Certainly the most rabid segregationist politicians remained in the Democratic Party. Only one Southern Democratic senator who filibustered the 1964 Civil Rights Act switched to the GOP, and that was ironic, considering that a higher percentage of Republicans voted for the Act than Democrats. The rest of the segregationists remained comfortably at home in the Democratic Party, which, in 1977, elected former Ku Klux Klan officer Robert Byrd to be its Senate Majority Leader.
Finally, the Leftist narrative about civil rights overlooks the fact that race is not the only issue in America. There are many reasons Southern voters rejected the Democratic Party, which lurched sharply to the left in 1968 and has never come back. Here are a few examples: its blame-America-first foreign policy, its hostility toward business, its promotion of welfare dependency, its hostility to God and religion, its sexual radicalism, and, last but not least, its ongoing identity politics and fanning of the flames of racial division.

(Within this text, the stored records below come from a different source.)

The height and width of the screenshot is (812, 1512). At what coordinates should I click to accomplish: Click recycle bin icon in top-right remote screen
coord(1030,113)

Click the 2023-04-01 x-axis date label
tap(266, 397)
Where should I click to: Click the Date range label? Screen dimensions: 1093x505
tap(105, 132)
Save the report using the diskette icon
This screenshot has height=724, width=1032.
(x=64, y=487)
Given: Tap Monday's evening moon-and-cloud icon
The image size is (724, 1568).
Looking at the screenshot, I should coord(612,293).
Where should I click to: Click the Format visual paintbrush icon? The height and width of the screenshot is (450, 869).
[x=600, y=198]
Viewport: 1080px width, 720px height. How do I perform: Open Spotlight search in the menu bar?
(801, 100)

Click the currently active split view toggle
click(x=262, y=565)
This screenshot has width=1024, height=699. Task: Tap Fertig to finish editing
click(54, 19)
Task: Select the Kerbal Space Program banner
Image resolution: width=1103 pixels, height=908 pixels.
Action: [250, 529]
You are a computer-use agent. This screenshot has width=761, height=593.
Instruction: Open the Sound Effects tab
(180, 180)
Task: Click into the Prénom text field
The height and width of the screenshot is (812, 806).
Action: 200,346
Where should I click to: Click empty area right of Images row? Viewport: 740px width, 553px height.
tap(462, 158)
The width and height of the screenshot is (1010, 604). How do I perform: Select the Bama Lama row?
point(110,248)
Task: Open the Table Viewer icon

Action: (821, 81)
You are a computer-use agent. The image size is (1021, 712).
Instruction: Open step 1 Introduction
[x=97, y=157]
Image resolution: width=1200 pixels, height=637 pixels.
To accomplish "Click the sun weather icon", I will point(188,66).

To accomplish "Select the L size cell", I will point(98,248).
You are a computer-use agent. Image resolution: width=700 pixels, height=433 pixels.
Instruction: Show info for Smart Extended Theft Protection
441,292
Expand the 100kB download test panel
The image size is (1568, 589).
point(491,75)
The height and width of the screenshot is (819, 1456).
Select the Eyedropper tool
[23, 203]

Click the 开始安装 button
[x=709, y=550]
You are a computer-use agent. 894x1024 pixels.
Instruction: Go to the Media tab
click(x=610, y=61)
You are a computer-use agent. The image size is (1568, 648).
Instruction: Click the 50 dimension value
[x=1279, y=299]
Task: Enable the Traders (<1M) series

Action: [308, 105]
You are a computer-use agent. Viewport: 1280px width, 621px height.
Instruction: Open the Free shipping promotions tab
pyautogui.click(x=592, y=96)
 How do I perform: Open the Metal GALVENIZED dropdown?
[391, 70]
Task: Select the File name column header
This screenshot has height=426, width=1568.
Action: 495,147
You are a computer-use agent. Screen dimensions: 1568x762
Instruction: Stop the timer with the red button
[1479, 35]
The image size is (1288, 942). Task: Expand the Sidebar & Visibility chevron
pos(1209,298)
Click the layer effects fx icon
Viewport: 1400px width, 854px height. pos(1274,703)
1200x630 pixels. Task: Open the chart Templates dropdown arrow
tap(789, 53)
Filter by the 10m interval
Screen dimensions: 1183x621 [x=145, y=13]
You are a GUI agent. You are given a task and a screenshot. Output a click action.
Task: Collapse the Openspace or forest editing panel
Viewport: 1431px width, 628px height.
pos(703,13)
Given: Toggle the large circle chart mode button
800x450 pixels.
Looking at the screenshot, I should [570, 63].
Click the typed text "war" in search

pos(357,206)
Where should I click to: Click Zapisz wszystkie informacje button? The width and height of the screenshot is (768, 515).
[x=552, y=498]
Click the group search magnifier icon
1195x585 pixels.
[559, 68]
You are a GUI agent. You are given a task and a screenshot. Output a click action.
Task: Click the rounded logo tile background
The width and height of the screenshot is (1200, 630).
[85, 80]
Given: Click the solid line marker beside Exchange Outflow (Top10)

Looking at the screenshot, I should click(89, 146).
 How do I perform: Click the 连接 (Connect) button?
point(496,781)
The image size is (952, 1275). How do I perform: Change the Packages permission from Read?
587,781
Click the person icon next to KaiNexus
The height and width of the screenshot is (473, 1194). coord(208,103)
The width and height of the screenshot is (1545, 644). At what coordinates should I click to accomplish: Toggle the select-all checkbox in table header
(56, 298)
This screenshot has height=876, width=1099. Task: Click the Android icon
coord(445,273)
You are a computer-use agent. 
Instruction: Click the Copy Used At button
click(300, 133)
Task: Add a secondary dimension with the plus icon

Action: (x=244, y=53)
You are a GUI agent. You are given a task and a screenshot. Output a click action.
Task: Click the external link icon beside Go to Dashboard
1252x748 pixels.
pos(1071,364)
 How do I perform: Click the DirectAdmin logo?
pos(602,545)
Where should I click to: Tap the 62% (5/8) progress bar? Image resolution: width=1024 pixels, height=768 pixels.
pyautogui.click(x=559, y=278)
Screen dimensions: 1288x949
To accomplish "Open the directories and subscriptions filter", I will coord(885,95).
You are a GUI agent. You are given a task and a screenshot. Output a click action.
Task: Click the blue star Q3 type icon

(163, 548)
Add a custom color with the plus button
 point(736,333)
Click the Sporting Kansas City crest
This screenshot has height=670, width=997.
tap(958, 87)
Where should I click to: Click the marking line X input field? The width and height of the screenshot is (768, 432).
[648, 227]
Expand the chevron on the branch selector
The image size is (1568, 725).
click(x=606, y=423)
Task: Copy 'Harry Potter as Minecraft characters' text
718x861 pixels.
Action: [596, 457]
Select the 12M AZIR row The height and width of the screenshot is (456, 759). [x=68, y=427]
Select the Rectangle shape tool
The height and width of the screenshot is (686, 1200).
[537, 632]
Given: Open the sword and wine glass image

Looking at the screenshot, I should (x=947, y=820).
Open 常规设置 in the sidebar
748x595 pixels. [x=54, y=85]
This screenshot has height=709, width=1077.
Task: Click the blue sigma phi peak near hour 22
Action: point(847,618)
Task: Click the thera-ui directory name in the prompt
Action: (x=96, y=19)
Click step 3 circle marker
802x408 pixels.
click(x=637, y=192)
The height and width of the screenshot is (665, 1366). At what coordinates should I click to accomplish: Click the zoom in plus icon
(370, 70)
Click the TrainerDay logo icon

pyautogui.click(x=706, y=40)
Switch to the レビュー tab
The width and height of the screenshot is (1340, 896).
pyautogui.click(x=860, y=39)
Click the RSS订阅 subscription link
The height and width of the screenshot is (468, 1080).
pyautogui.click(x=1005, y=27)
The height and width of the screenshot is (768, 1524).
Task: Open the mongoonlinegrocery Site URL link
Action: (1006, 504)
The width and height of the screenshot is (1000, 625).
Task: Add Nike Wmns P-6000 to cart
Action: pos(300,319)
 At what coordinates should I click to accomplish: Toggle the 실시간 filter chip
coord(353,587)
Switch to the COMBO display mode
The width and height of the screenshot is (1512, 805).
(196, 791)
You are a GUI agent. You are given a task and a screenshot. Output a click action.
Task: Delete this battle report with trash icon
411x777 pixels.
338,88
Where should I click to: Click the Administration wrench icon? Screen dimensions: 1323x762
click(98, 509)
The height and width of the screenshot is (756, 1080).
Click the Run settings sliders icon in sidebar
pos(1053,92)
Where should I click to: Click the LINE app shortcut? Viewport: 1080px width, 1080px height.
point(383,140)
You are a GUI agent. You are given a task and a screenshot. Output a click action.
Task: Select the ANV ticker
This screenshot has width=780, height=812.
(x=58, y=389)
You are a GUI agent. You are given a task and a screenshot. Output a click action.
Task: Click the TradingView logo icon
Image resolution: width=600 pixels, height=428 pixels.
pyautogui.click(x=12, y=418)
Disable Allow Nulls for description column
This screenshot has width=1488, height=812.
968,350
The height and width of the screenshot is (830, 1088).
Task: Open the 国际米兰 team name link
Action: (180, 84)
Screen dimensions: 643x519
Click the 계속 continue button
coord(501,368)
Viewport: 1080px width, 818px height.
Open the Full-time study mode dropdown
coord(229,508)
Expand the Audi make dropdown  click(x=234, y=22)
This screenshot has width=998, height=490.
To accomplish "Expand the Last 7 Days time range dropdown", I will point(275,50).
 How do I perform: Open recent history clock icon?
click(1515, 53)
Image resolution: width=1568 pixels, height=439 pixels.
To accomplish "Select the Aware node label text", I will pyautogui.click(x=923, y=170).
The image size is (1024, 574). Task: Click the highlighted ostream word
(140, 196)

Bookman whines, "I'm not sure that 'Jim Crow was Democratic' is really one of the three most important things that we should know about that era."
Actually, it is. There is a reason why Jim Crow, which ended fifty years ago, continues to elicit such strong emotions today, and it's all about partisan politics.
In the 1950s and 1960s, political ideology cut across party lines far more so than it does nowadays. Liberals and conservatives were found in both parties. Today's Democrats range from liberal to far left, while Republicans range from moderate to conservative. The Left benefits from rewriting the history of Jim Crow as a liberal vs. conservative struggle so that it can tar the contemporary, moderately conservative GOP as racist, at least in the eyes of black Democrats.
Jim Crow is also a useful tool for tarring conservative efforts to root out voter fraud as "racist." Both Benen and Bookman take aim at photo ID measures, Benen describing them as "discriminatory." What, exactly, is discriminatory about requiring every American to produce a photo ID before voting? As a longtime international election observer, I can report that virtually every country in the industrialized world requires photo ID for voting. Also, the argument that photo IDs deny people the right to vote is long since disproven. In fact, the UN and the State Department both recommend use of photo IDs to forestall vote fraud in both developed nations and the Third World. The Left's claims that voter ID laws are racist are nothing more than efforts to cloud the real issue, vote fraud, while stirring up racial division and motivating their base.
It all comes down to identity politics, which the Democrats have been practicing since the end of the Civil War, especially when they created Jim Crow. All by themselves.